Jorge Otaduy, profesor agregado de Derecho Eclesiástico, nos habla de ello. Seleccionamos unos párrafos:

El Tribunal Constitucional (TC) ha querido declarar con inusitada firmeza la congruencia de la inserción de la enseñanza de la religión católica en el sistema educativo. La libertad religiosa –sostiene- garantiza el ejercicio de actividades que son expresión del fenómeno religioso, como la prestación de la enseñanza confesional –dentro y fuera del ámbito escolar, como precisa el artículo 2 de a Ley orgánica de libertad religiosa- y respecto de las que se exige a los poderes públicos una actitud positiva, de naturaleza asistencial o prestacional.

El TC circunscribe en realidad el objeto del proceso a la interpretación del sentido de la idoneidad de los profesores de religión católica. El artículo III del Acuerdo con la Santa Sede establece que “la enseñanza religiosa será impartida por las personas que, para cada año escolar, sean designadas por la autoridad académica entre aquellas que el Ordinario diocesano proponga para ejercer esta enseñanza”.

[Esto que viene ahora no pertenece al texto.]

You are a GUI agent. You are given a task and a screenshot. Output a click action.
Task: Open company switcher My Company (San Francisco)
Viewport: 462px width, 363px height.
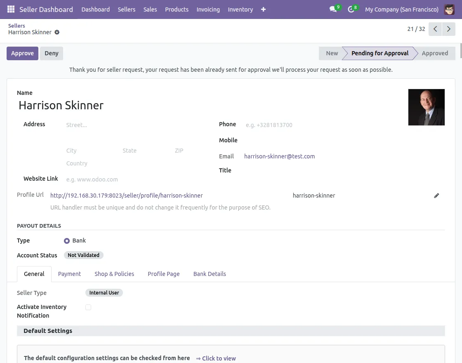[x=401, y=9]
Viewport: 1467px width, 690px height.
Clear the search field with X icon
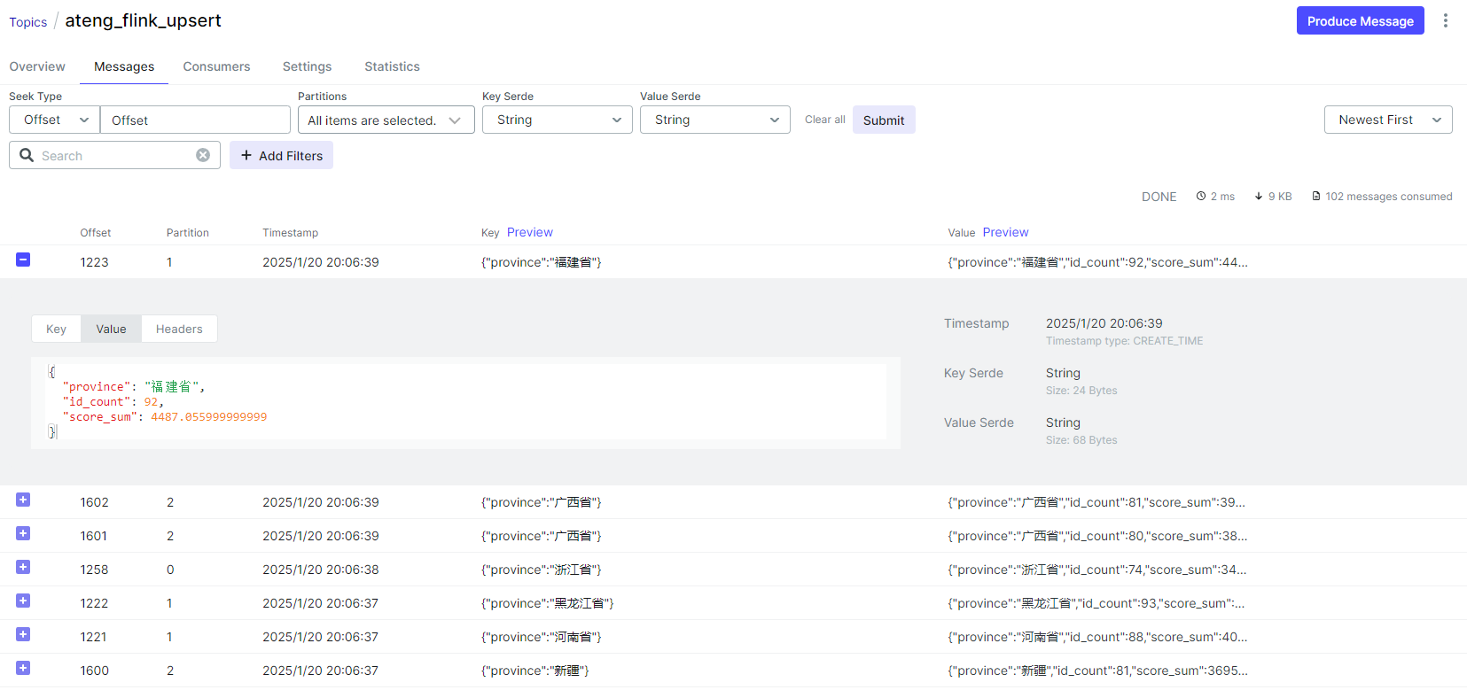(203, 155)
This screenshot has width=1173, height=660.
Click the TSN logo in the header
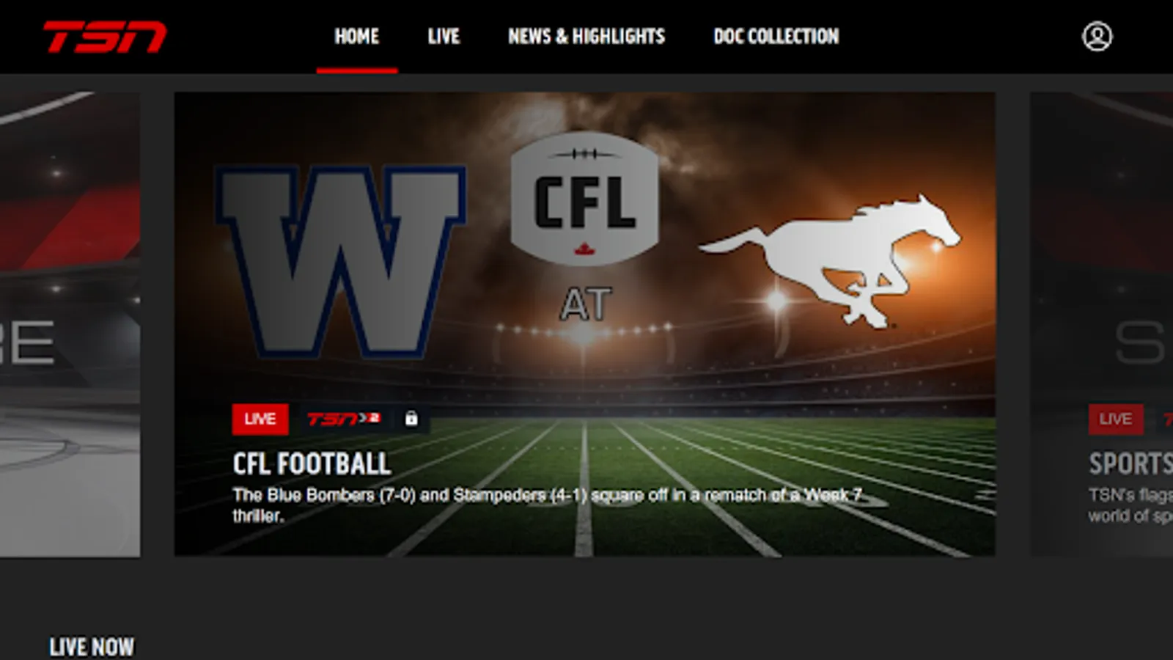pos(105,37)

En los tiempos que corren, cuando la cultura de la protección de los consumidores se impone en todas partes, quizá no resulte del todo forzada la analogía entre la supervisión de la enseñanza religiosa por parte de la Iglesia y los certificados de calidad de ciertos consejos reguladores o agencias autorizadas. Si los “usuarios” del servicio de la enseñanza religiosa solicitan la “modalidad católica”, solamente la Iglesia puede garantizar la “autenticidad” del producto. Profesores de religión, sí, pero con denominación de origen.